== Segment start ==

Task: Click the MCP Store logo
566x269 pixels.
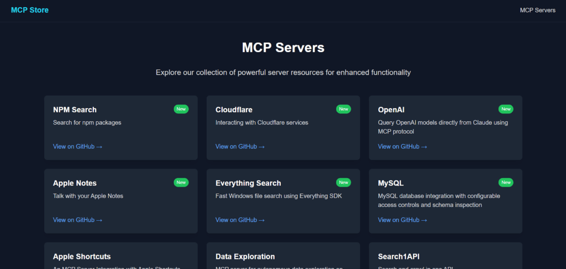Action: click(x=29, y=10)
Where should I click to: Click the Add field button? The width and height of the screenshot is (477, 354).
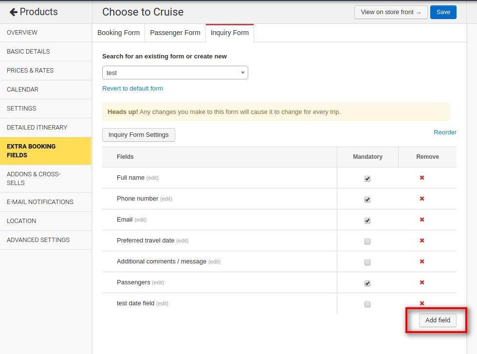click(437, 320)
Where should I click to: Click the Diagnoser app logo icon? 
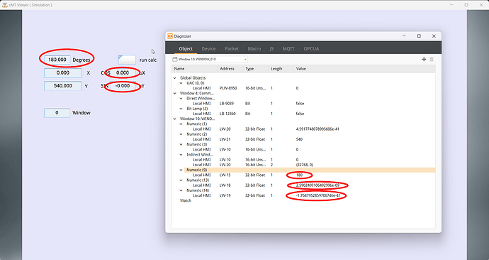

== Segment end ==

▸ **Work to be completed**
Return the lines of the data above in full and exactly, with no pictures.

▸ **Result of this exercise**
Task: Click the MCP Store logo
566x269 pixels.
Action: click(x=29, y=10)
Where should I click to: Click the Add field button? The width and height of the screenshot is (477, 354).
click(437, 320)
Where should I click to: Click the Diagnoser app logo icon? 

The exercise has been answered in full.